He claimed they were connected, and she was afraid it was true. Afraid that it was more than just the fact she'd found him in the middle of the road and saved his life. How could she be looking for that type of connection when the entire world was chaos? But, she thought, that type of connection might just be exactly what she was talking about, what she was fighting for. Wasn't friendship, companionship, supposed to bring about a measure of peace? Didn't everyone need someone they could count on, someone who would stand with them through whatever difficulties they faced?
But was Tom the type of man she could be friends with? She knew that he had been sleeping with Sarah, and the thought caused an ugly curl of jealousy in her gut that she tried viciously to suppress. She had no right to judge him. Hadn't she told him it didn't matter who they slept with? That's not exactly what you were talking about, a voice told her. You were trying to diffuse his anger, and figure out who you were and what you wanted. But more than that, more than any romantic or physical entanglements she might imagine, there was a darkness in Tom, a violence seething under the surface. She'd seen it peek out at times, and it frightened her a little.
But didn't it also make her feel safe?
She sat back down, irritated with herself. "They'll come back," she said at length. "Dexter and his men, they'll come back. I can't let anyone else get hurt because of me, but I can't just go with them. Not like that, not to the type of life they're offering."
"You don't have to worry about them," Tom said. "If they try to come after you again, we'll stop them."
"At what cost?" she wondered.
"We'll do whatever it takes," Tom said. "If you don't want to go with them, you're not going with them. They can accept it or face the consequences."
She was silent a moment. "What happened out there, Tom? After we left, what happened?"
He met her eyes. "Do you really want to know?"
"No, I don't suppose I do," she said. "I can imagine well enough. But you risked yourself for me. What if they decide to come after you too? What if they come after you because of what you did for me?"

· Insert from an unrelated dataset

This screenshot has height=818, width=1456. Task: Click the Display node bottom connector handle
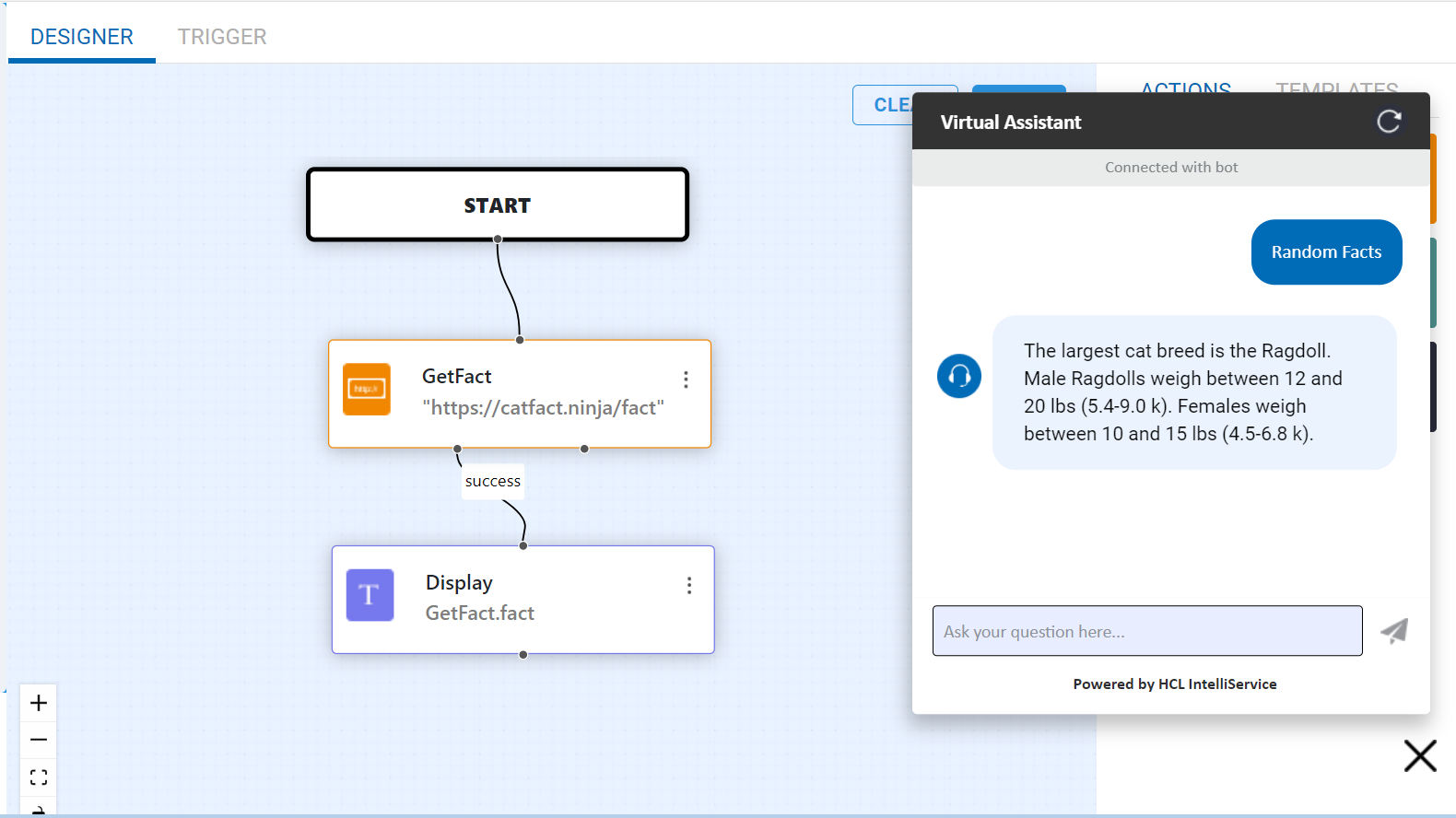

"I did what I did for all of us," he told her. "Like you said, it's about choice. And I choose not to start my life over at gunpoint. That smug little bastard Dexter can shove it."
Anya couldn't fight the smile that tugged at her lips. "An attitude like that is going to get you in trouble one day."
"Who says it hasn't already?"
The smile slowly faded from her lips, and she turned to watch the last blazing red rays of sunlight fade into twilight gray. "I'm scared, Tom," she murmured. "I'm scared of everything, I think. We can't live like this forever, but neither can we live in cages."
Tom stared hard into the distance. He knew, all too well, what it was like to be caged as an animal. It was not a life he planned to go back to. "For now all we can do is live one day at a time," he said. "There's no past and no future. There's only today."
"Every day we survive is a victory, is that it?"
"Isn't it?"
"You don't strike me as the philosophical type, Tom."
"What type do I strike you as?" he asked.
Her lips tipped up again. "You strike me as the type who grabs life by the bollocks and does whatever he wants."
This brought about a rare smile from Tom, and Anya felt slightly foolish for considering it a small victory. They needed every one they could get, and maybe he was right. Maybe every day they survived intact was a victory. But he was also wrong. "There has to be more," she said. "There has to be some kind of future, something we're working toward, otherwise what's the point?"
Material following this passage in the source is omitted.